Data listing.
━━━━━━━━━━━━━━━━

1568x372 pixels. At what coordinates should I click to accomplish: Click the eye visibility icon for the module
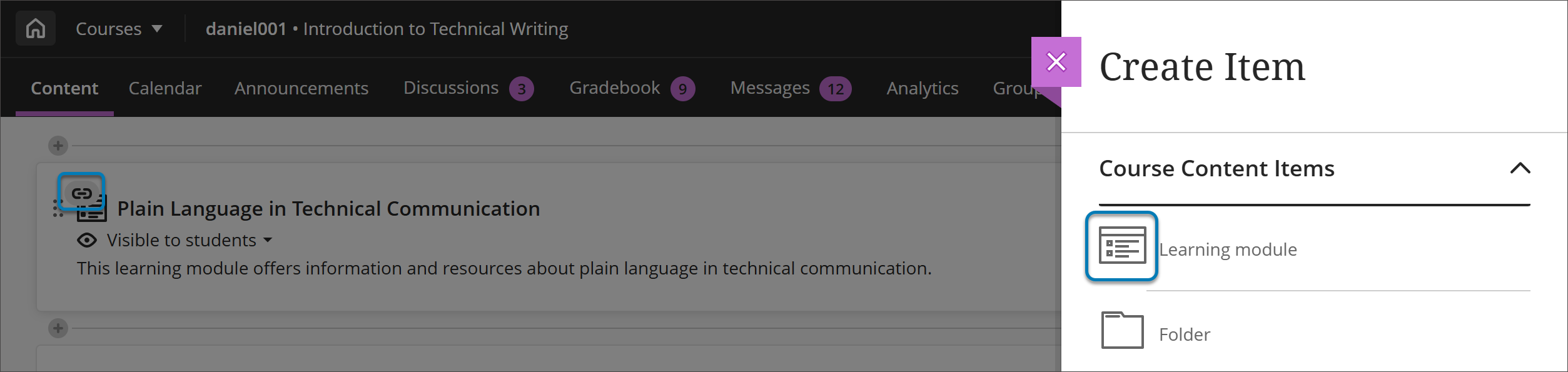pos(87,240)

━━━━━━━━━━━━━━━━

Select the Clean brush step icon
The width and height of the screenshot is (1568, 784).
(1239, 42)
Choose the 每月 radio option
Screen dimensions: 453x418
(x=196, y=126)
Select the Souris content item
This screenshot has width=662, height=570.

━━━━━━━━━━━━━━━━

Work to do. Rename "Select" to "Pick" in the entries from the line containing "Choose the 每月 radio option" up to and including the line containing "This screenshot has width=662, height=570.". Give only those lines, with nothing else changed.

Reply.
Choose the 每月 radio option
Screen dimensions: 453x418
(x=196, y=126)
Pick the Souris content item
This screenshot has width=662, height=570.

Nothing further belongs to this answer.